Wednesday, 8 July 2009
Israeli Tourism poster mislead about occupied territories
An Israeli tourism poster has been found to breach advertising standards after it misleadingly implied that the West Bank, the Gaza Strip and Golan Heights were part of the state of Israel.
The 'Experience Israel' poster showed a map of Israel which included the disputed territories, prompting 442 complaints from members of the public as well as from the Palestine Solidarity Campaign and Jews for Justice for Palestinians.
The Advertising Standards Authority (ASA) Council agreed that the poster, distributed around London Underground in May, breached the advertising code on truthfulness and must not appear again in its current form. The posters were removed soon after the complaints were made.
The Israeli Government Tourist Office (IGTO) were similarly rapped when they published a map in the Radio Times in 2007 showing part of the West Bank as Israeli territory and for failing to respond to the ASA's correspondence.

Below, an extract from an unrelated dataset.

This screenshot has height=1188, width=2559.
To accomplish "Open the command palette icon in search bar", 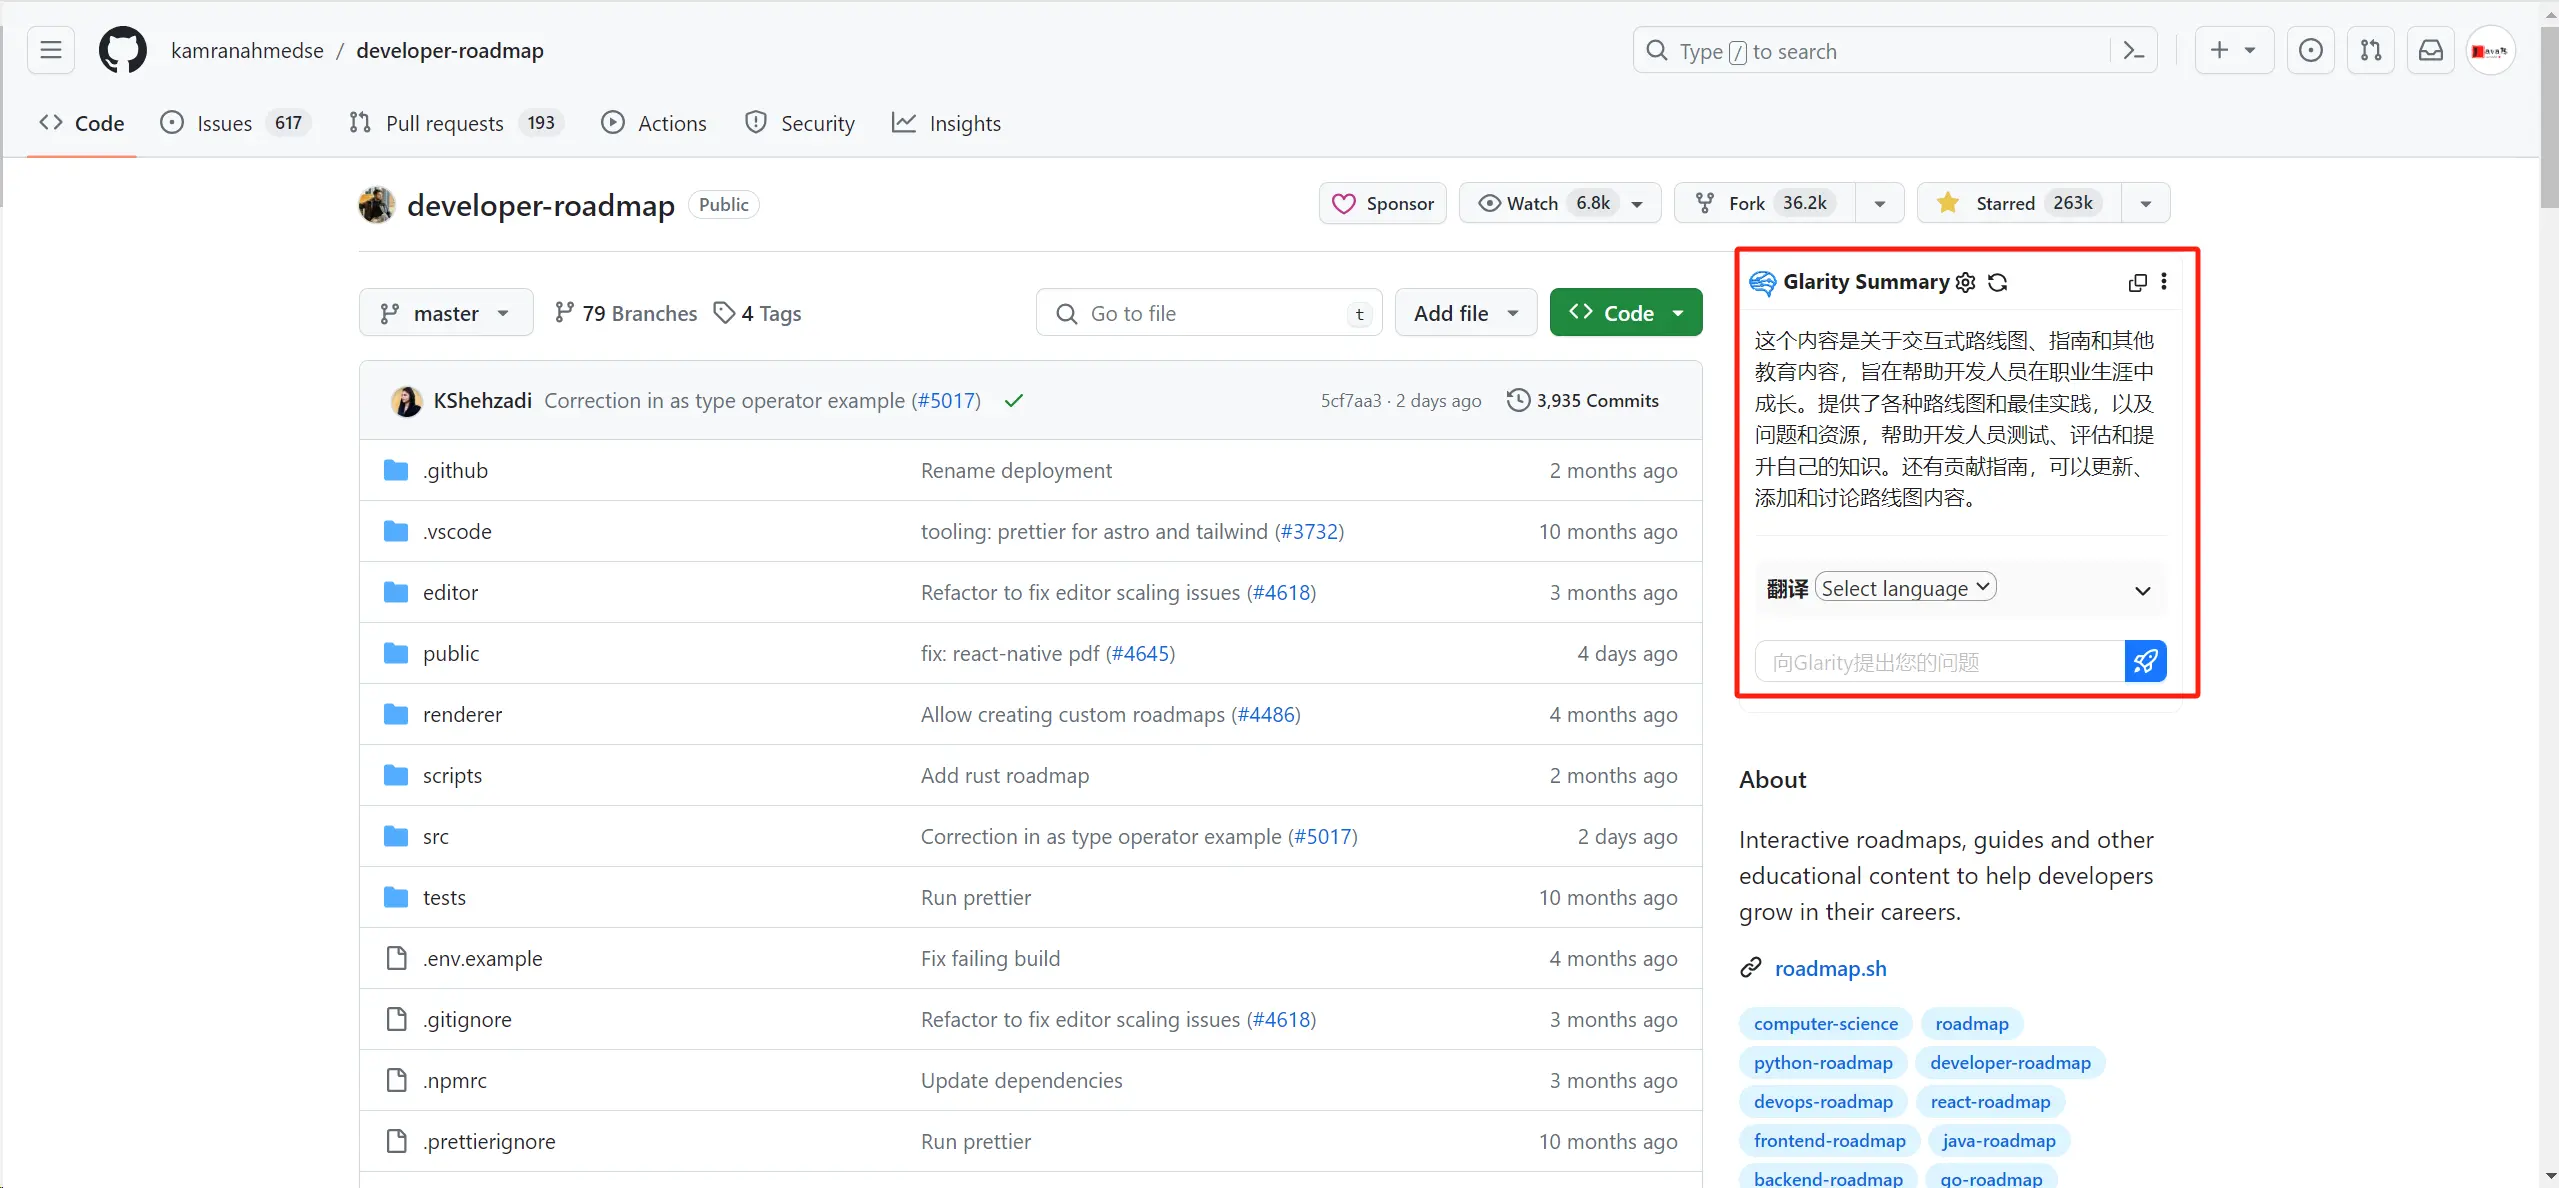I will coord(2132,49).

The ASA said in its final adjudication on the Experience Israel poster: "We noted that the map showed border lines for the Gaza Strip and West Bank, but we also noted that those border lines were faintly produced and difficult to distinguish on the map itself."
"We understood that the borders and status of the occupied territories... were the subject of much international dispute, and because we considered that the ad implied that those territories were part of the state of Israel, we concluded that the ad was misleading."
The State of Israel Ministry of Tourism (SIMT), replying on behalf of the IGTO said that the map was not of a political nature, rather, "it gave potential visitors an idea of the location of the areas in and around Israel".
They further argued that any debate surrounding the disputed territories was political in nature and not relevant to a tourism advert.
According to the adjudication, the SIMT: "argued that the only impression a reasonable customer would get from the map was that it depicted the areas that could be practically reached and visited when travelling there."
Try telling that to the human rights activists who were arrested after trying to deliver aid to Gaza by sea.